===== Data =====
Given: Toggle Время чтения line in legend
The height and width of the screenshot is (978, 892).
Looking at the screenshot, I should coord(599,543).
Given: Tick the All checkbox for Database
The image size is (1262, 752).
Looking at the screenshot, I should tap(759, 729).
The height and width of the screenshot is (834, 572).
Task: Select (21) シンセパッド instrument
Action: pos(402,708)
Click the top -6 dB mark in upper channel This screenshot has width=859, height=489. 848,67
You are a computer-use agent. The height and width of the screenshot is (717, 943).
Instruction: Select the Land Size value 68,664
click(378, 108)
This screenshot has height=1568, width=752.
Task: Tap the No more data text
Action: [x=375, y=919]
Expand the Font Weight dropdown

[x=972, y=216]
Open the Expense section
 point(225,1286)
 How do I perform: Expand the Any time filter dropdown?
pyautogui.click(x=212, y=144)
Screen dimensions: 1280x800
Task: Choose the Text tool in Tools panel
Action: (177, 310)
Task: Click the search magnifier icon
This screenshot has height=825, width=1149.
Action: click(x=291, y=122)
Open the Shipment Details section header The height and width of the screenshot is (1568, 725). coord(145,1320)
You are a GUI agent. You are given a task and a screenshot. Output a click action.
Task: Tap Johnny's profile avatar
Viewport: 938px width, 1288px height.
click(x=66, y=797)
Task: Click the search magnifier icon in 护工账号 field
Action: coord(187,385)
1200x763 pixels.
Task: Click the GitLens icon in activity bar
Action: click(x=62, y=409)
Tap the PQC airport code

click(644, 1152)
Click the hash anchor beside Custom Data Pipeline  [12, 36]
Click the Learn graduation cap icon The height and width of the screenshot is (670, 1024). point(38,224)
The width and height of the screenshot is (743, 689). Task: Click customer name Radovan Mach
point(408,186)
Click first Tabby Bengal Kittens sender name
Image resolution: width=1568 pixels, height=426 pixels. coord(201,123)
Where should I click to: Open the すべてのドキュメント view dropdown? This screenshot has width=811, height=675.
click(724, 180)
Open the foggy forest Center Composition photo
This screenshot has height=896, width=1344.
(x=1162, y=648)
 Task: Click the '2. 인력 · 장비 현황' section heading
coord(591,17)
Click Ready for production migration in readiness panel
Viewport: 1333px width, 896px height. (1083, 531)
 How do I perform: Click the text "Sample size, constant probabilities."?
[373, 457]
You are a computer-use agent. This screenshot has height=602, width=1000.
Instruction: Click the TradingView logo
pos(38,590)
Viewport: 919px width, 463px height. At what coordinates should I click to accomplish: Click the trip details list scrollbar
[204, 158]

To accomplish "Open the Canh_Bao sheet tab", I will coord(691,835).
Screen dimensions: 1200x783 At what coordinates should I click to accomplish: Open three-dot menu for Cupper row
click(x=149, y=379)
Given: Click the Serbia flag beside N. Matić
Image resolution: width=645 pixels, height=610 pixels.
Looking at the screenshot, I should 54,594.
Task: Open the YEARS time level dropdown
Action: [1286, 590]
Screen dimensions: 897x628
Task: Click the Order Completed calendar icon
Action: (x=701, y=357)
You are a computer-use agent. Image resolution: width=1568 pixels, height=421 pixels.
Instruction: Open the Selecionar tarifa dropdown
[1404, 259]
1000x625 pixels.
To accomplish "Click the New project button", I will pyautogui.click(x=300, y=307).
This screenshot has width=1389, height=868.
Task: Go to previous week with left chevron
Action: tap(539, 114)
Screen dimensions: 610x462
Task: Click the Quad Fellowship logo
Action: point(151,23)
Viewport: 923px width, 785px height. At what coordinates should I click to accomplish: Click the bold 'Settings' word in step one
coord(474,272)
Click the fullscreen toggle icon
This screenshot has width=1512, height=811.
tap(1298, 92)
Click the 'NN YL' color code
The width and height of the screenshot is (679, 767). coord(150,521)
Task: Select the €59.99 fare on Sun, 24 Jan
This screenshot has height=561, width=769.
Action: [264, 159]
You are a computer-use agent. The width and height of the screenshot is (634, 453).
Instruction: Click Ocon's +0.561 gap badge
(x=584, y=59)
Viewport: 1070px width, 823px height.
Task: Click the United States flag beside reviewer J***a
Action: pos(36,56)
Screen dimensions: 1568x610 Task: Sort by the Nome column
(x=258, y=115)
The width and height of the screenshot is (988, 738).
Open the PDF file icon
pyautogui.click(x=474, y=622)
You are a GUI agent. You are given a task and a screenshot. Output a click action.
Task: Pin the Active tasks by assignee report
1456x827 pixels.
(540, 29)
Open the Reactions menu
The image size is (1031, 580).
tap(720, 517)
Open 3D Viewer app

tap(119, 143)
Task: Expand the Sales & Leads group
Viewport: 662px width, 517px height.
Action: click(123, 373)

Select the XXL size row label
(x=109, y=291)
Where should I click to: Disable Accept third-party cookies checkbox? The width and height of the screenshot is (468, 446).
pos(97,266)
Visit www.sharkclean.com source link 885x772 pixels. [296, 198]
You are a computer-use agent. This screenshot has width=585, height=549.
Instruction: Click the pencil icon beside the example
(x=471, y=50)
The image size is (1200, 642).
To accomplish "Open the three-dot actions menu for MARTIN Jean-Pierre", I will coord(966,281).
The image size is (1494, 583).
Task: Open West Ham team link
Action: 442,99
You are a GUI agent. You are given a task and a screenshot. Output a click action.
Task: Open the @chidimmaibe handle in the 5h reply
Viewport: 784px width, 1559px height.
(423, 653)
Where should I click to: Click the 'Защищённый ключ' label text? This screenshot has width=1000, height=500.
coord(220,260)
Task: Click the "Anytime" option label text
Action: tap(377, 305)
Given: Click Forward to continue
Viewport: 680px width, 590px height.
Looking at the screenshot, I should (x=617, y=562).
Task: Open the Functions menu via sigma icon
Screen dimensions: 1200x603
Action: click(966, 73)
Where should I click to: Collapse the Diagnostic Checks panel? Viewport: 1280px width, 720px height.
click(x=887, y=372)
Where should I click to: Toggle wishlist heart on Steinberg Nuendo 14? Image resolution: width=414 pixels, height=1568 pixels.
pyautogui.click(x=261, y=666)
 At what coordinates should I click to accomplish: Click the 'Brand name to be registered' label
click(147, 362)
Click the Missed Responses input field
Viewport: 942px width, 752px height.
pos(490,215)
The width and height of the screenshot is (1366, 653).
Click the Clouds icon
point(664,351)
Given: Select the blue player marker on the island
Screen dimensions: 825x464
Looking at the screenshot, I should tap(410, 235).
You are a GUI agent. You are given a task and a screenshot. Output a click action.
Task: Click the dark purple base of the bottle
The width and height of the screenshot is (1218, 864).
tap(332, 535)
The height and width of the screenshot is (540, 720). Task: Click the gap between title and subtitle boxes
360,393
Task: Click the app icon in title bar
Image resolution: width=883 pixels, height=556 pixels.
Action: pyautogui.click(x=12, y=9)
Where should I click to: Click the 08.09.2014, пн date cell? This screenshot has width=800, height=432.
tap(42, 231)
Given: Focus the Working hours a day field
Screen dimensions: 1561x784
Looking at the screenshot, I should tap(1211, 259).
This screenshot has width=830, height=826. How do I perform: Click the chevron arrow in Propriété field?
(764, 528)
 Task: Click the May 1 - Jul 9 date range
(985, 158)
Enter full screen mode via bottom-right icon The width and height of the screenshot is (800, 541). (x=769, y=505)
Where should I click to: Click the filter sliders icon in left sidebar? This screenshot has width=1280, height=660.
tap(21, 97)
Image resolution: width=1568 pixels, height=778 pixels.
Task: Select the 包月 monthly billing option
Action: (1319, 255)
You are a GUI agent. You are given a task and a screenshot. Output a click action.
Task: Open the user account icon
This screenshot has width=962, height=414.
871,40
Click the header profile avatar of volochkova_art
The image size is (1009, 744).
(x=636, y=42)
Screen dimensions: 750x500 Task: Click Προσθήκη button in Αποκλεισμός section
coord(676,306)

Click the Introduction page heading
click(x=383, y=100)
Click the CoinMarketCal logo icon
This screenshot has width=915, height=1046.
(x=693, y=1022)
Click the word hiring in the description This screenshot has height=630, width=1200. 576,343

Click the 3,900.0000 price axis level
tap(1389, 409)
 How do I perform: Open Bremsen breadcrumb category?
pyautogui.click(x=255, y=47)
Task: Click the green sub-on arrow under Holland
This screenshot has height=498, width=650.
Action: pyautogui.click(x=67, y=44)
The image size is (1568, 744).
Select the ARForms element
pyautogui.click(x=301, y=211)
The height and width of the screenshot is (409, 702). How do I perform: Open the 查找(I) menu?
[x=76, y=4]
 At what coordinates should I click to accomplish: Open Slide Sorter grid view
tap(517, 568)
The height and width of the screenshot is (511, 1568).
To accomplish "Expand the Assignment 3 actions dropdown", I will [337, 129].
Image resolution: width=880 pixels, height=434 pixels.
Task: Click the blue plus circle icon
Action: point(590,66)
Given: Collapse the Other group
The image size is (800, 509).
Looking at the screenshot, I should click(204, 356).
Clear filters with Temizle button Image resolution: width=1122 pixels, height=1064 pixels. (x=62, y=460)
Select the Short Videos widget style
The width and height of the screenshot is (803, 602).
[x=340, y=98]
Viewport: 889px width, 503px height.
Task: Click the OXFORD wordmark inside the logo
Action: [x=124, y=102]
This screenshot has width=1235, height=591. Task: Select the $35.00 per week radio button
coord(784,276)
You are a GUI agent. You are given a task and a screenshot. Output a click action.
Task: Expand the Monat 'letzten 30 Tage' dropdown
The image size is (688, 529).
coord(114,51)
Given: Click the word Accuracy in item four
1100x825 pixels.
=====
* Work item: Search the records line by line for the word "group" and copy every line where it appears.

* Exercise solution:
Task: Expand the Sales & Leads group
Given: Collapse the Other group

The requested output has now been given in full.